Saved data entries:
──────────────────────────────
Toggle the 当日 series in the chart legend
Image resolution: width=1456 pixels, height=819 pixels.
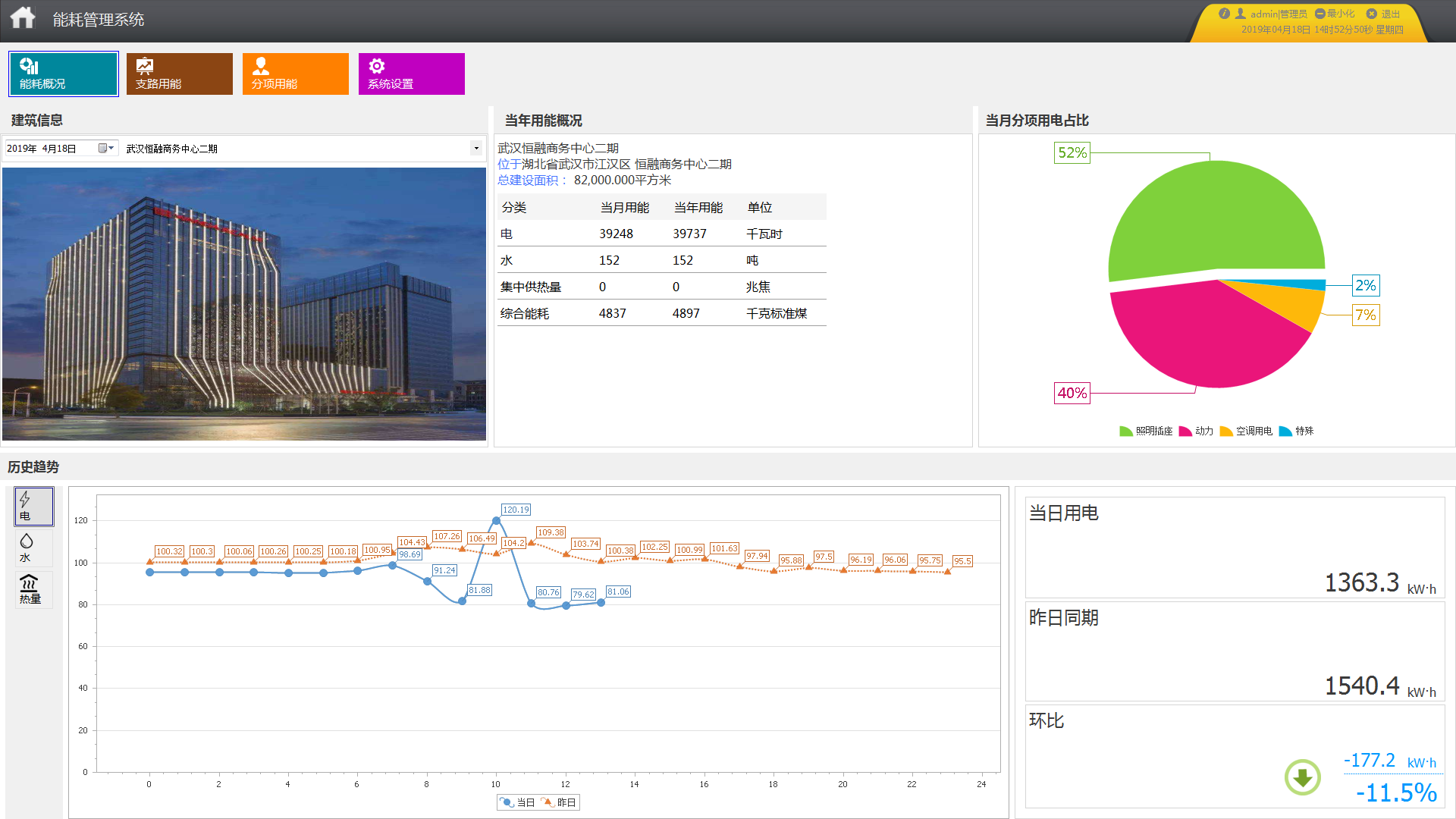tap(517, 802)
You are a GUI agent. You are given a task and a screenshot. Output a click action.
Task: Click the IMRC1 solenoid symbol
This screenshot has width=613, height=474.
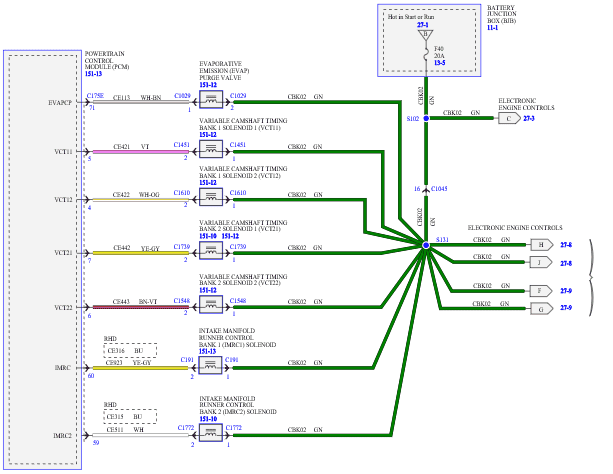tap(210, 365)
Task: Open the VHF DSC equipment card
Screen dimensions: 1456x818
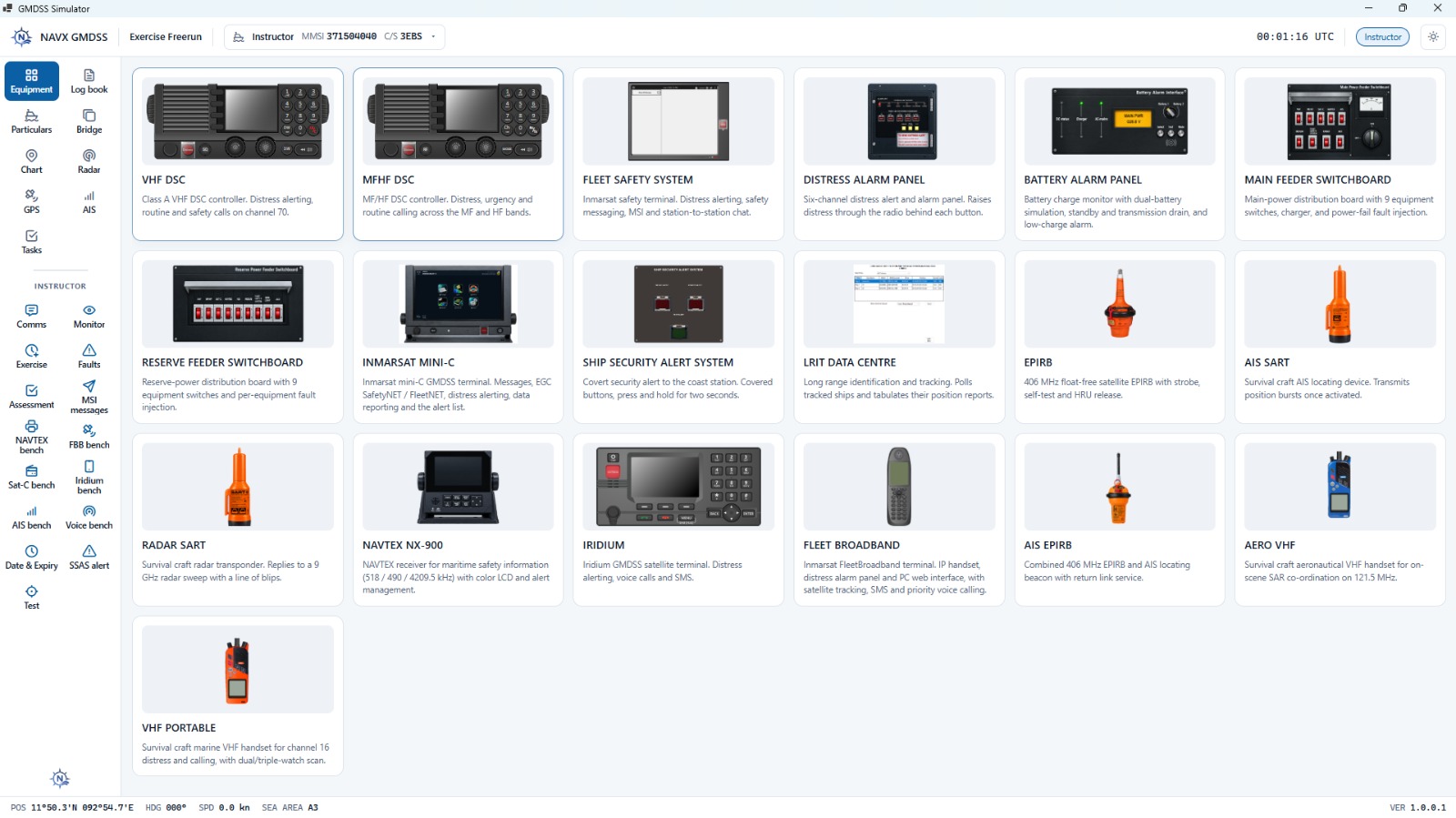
──────────────────────────────
**Written request:** Arrange every line of the records above as a Markdown table with the columns "Row" and "Text", numbering the rows and omitting blank lines. Leave the pictures out of the answer.

**Response to the exercise:**
| Row | Text |
|---|---|
| 1 | Toggle the 当日 series in the chart legend |
| 2 | Image resolution: width=1456 pixels, height=819 pixels. |
| 3 | tap(517, 802) |
| 4 | You are a GUI agent. You are given a task and a screenshot. Output a click action. |
| 5 | Task: Click the IMRC1 solenoid symbol |
| 6 | This screenshot has width=613, height=474. |
| 7 | tap(210, 365) |
| 8 | Task: Open the VHF DSC equipment card |
| 9 | Screen dimensions: 1456x818 |